-- Assignment --
Nothing should appear in the answer except the lines from the one containing "Where should I click to: Click" through the end of the records below, written out exactly.

━━━━━━━━━━━━━━━━━━━━

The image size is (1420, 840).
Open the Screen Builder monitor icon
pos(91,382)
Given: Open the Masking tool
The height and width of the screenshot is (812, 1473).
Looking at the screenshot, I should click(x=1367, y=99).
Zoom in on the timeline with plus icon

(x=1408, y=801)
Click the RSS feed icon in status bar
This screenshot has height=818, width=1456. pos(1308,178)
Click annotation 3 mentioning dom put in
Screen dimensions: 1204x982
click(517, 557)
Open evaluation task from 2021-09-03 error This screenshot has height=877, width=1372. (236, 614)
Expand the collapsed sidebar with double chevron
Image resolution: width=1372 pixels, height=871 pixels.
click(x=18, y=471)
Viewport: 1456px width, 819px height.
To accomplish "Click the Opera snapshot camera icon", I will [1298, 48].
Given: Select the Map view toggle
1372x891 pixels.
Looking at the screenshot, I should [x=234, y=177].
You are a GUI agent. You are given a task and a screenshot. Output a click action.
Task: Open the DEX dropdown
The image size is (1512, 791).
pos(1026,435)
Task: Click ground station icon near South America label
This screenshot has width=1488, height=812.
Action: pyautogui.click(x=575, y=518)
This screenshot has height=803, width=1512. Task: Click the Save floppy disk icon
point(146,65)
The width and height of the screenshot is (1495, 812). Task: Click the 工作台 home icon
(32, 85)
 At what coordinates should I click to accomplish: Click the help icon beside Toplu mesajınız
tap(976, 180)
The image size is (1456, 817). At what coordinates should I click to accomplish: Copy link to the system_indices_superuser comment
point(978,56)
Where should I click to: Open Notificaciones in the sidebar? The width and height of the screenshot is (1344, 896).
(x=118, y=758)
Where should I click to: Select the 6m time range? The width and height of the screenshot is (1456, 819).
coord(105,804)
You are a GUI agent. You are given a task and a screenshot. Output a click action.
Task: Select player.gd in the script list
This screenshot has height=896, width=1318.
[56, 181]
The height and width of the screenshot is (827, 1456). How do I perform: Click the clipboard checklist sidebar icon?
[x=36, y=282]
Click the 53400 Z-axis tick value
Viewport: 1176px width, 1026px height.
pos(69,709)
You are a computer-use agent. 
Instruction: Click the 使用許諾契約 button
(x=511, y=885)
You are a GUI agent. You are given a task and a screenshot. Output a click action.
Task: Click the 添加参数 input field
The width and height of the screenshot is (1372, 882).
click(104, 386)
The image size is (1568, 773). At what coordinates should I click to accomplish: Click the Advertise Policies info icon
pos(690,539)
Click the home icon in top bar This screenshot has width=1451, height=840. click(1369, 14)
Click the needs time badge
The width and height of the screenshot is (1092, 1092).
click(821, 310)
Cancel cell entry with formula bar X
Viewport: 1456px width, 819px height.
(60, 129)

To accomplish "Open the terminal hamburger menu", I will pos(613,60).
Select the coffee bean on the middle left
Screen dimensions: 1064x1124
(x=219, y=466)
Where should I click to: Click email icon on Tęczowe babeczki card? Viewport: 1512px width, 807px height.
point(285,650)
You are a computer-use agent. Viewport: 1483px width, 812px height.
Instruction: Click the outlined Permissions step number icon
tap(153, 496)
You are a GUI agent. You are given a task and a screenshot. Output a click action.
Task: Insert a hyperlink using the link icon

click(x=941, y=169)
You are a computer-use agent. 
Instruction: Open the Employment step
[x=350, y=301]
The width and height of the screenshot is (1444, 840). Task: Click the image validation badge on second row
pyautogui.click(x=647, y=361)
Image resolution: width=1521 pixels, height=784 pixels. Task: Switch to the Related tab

━━━━━━━━━━━━━━━━━━━━

-- Exercise output --
Where should I click to: Click email icon on Tęczowe babeczki card? Viewport: 1512px width, 807px height.
point(285,650)
You are a computer-use agent. Viewport: 1483px width, 812px height.
Instruction: Click the outlined Permissions step number icon
tap(153, 496)
You are a GUI agent. You are given a task and a screenshot. Output a click action.
Task: Insert a hyperlink using the link icon

click(x=941, y=169)
You are a computer-use agent. 
Instruction: Open the Employment step
[x=350, y=301]
The width and height of the screenshot is (1444, 840). Task: Click the image validation badge on second row
pyautogui.click(x=647, y=361)
Image resolution: width=1521 pixels, height=784 pixels. Task: Switch to the Related tab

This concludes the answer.